*PROBLEM REQUIREMENTS*. Edit the lines beginning at the one that contains "Screen dimensions: 952x699" and running through the end of the records, replacing "Kommunikation" with "Einstellungen" and leaving everything else unchanged. Return only those lines, without the pictures.

○ ○ ○ ○ ○ ○ ○

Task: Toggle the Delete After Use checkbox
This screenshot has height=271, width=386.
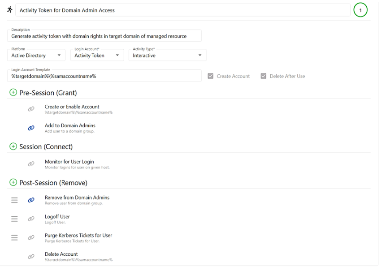Action: coord(264,76)
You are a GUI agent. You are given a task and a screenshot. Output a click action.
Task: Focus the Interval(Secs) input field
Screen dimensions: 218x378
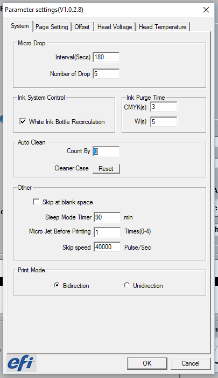[106, 57]
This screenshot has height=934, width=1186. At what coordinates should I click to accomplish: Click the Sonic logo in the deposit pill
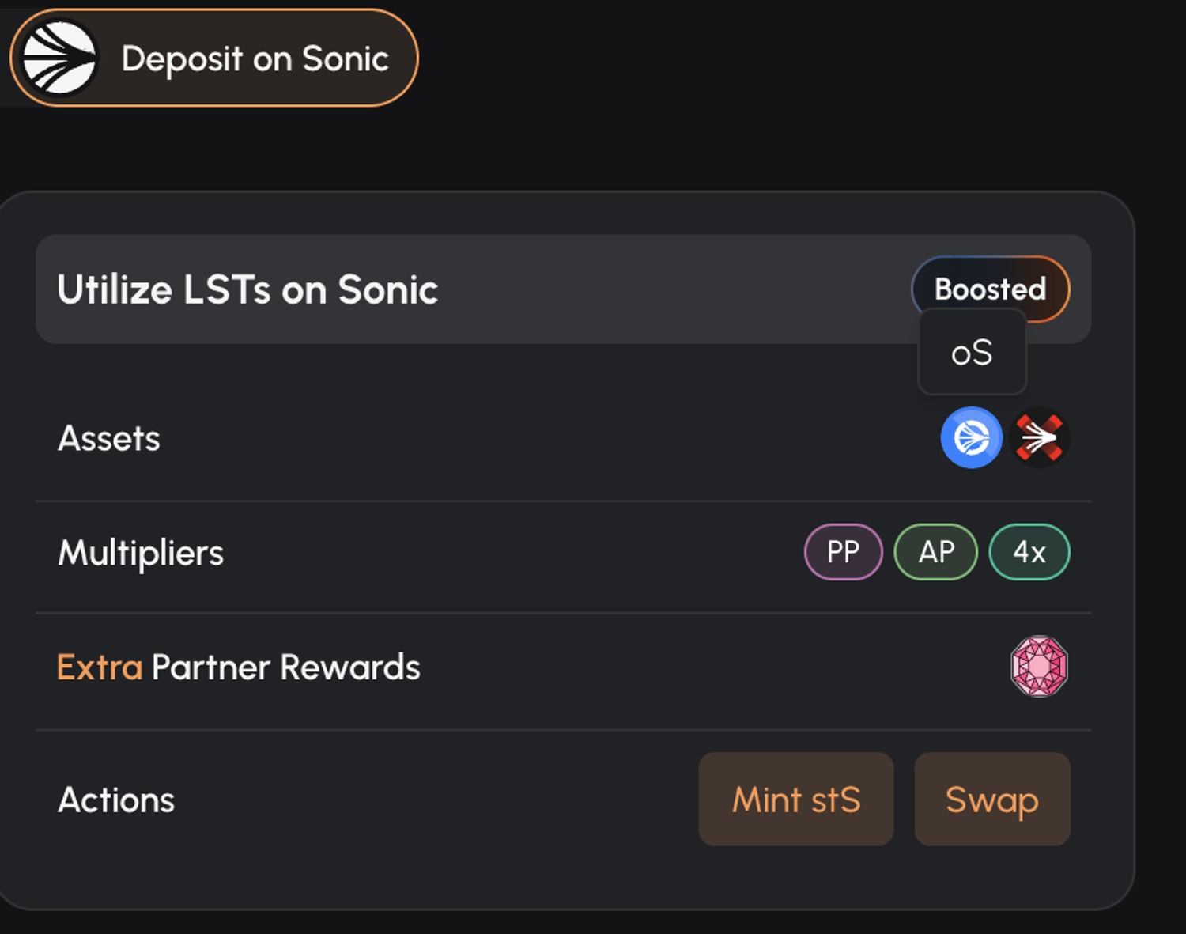pyautogui.click(x=59, y=59)
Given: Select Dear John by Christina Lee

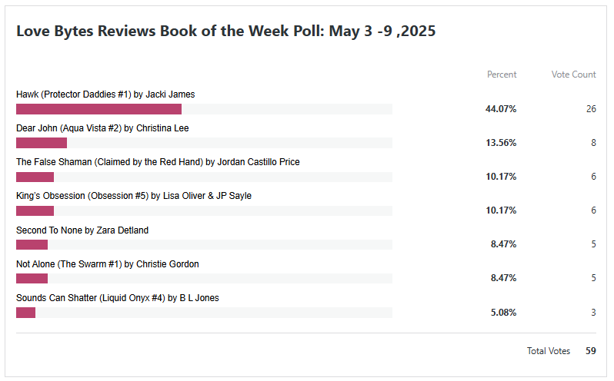Looking at the screenshot, I should 102,128.
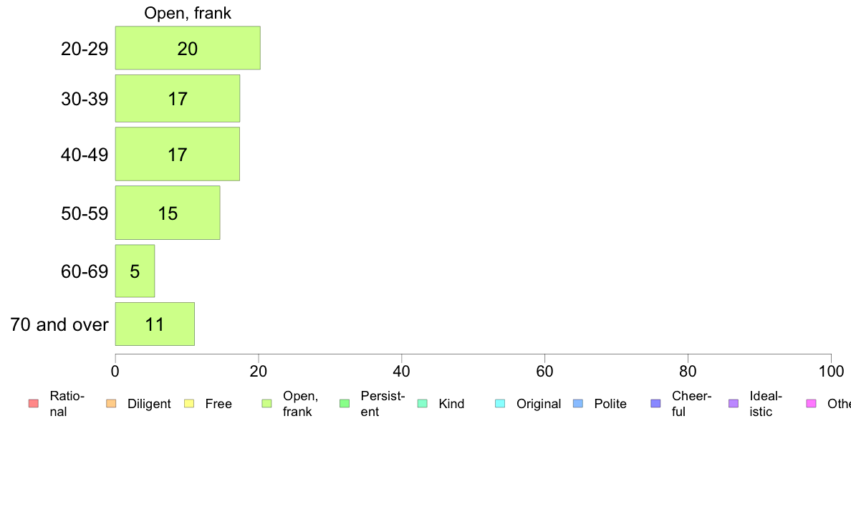851x527 pixels.
Task: Click the 100 tick on axis
Action: [831, 371]
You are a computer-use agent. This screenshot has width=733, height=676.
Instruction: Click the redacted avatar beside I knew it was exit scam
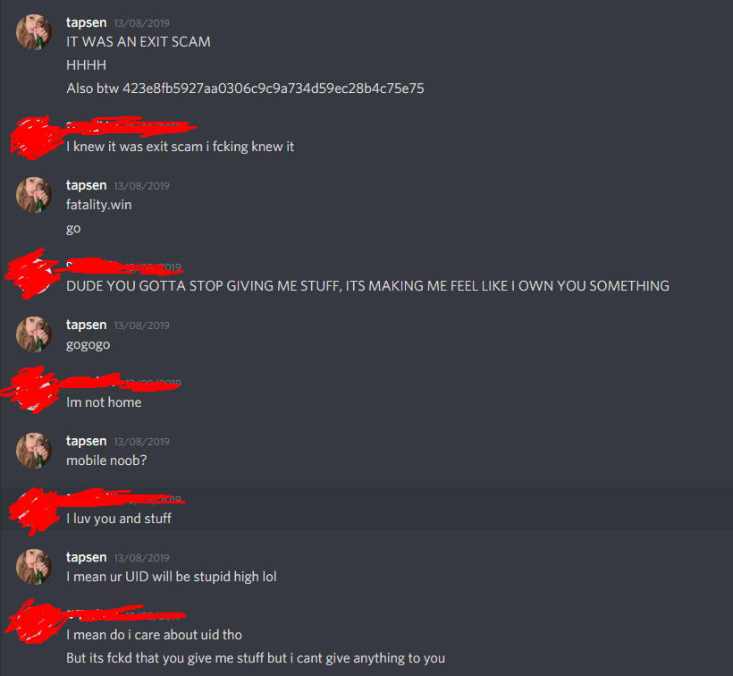click(34, 137)
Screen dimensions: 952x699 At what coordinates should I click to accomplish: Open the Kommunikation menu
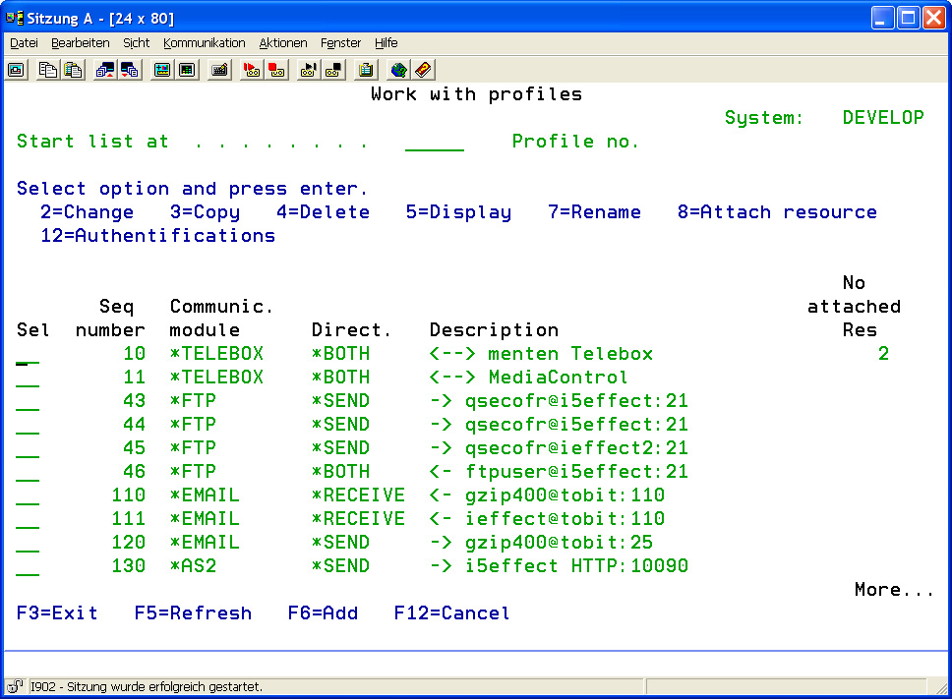(x=205, y=43)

○ ○ ○ ○ ○ ○ ○

*RESULT OF THE EXERCISE*.
Screen dimensions: 952x699 At what coordinates should I click to accomplish: Open the Einstellungen menu
(x=205, y=43)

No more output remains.